[Written exercise 1] In the password manager FAQ, which teams get dedicated onboarding support from 1Password?

_ _ _

Frequently Asked Questions

Are password managers secure enough for businesses?

Yes, in general, password managers are secure enough to protect a business’s passwords. Most password managers use strong encryption, maintain zero-knowledge protocols, and provide extra security features like MFA and cross-platform sharing. Some top brands like Dashlane even have VPN integration.

All of the password managers on this list are robust systems engineered with security in mind. And the companies developing these systems are highly reputable cybersecurity providers. In short, businesses aren’t really secure until they have a secure password management system.

How do you ensure high user adoption rates when implementing a new password manager?

To ensure high user adoption rates, select a password manager that offers intuitive interfaces, comprehensive, easy-to-use training materials from the vendor, and the ability to enforce strong password policies. Integration into daily workflows, clear communication about the benefits, and support from password champions within your organization are crucial. Additionally, setting minimum password requirements for applications helps standardize security practices, making it easier for users to maintain strong passwords consistently. 1Password offers dedicated onboarding support for teams of 21 or more members.

What’s the best password manager for businesses?

1Password Business is my favorite — it’s secure, intuitive, and includes a wide range of features for both end-users and admins. 1Password also includes features like SSO (single sign-on) and active directory software integration, which can help your business better manage how team members use 1Password.

_ _ _

[Written exercise 2] Return every line of the records that contains the string "Name". Case counts.

_ _ _

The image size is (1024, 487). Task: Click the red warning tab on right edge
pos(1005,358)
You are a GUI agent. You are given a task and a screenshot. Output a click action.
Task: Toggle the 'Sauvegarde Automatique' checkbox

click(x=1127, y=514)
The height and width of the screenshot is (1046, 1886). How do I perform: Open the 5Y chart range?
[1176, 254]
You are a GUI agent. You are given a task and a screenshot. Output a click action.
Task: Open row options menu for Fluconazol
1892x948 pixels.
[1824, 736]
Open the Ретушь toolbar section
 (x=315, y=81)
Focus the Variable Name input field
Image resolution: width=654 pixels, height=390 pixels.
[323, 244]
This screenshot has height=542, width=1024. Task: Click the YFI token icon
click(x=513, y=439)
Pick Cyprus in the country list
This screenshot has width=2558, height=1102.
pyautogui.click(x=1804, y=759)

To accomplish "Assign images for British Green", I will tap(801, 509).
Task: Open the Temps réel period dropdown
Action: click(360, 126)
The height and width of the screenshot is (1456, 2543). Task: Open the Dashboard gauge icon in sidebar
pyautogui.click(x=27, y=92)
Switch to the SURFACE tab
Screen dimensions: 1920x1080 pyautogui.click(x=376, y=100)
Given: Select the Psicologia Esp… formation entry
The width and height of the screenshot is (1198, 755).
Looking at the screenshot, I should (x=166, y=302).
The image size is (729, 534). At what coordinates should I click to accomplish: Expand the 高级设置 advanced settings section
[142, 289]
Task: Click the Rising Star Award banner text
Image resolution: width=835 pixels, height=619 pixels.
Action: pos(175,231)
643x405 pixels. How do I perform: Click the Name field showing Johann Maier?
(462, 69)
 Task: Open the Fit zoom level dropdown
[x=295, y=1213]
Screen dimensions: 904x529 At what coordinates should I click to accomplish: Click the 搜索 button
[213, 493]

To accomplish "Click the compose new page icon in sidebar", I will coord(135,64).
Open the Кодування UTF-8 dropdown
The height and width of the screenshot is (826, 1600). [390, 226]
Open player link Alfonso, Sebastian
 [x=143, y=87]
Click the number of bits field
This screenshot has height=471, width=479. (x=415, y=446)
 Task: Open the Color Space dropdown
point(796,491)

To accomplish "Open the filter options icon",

_ _ _

[Written reply 1] Teams of 21 or more members.

[Written reply 2]
Focus the Variable Name input field
643x405 pixels. How do I perform: Click the Name field showing Johann Maier?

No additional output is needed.